▶ **HOW TO COMPLETE THIS TASK**: A faithful transcription of all the data, images excluded, is the required answer.

▶ **INFORMATION PROVIDED**:
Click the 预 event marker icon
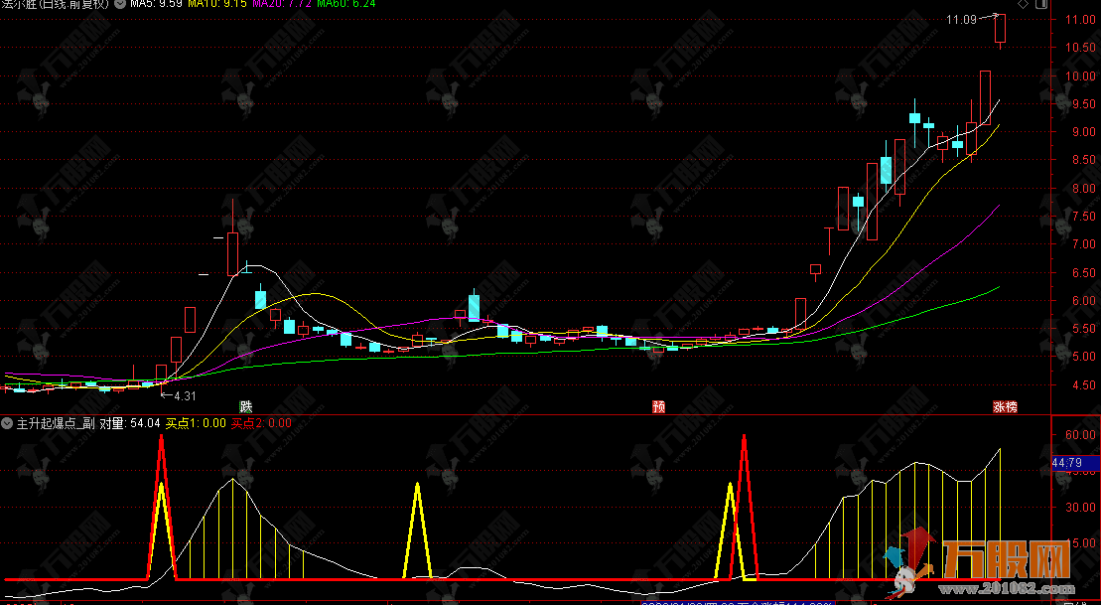The height and width of the screenshot is (605, 1101). (x=658, y=406)
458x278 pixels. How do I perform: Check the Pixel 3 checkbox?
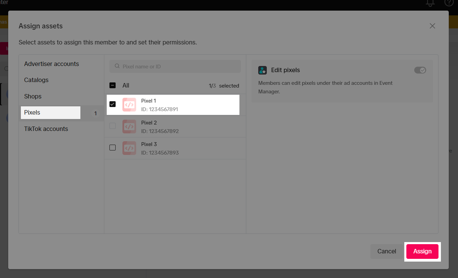[113, 148]
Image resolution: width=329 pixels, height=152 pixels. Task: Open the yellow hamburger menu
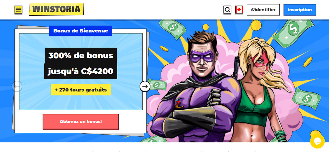coord(18,10)
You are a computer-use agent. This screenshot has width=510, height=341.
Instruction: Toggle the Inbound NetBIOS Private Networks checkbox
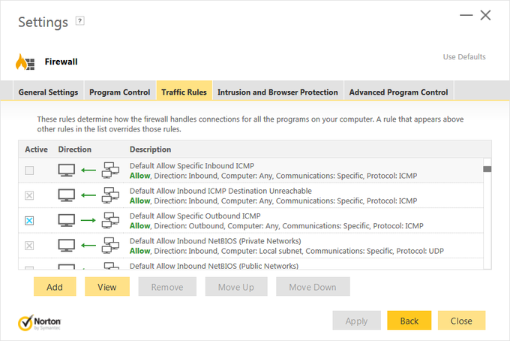pos(29,246)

▶ **WRITTEN ANSWER**:
Click the 预 event marker icon
The height and width of the screenshot is (605, 1101). (x=658, y=406)
458x278 pixels. How do I perform: Check the Pixel 3 checkbox?
[113, 148]
Image resolution: width=329 pixels, height=152 pixels. Task: Open the yellow hamburger menu
coord(18,10)
You are a computer-use agent. This screenshot has width=510, height=341.
Instruction: Toggle the Inbound NetBIOS Private Networks checkbox
pos(29,246)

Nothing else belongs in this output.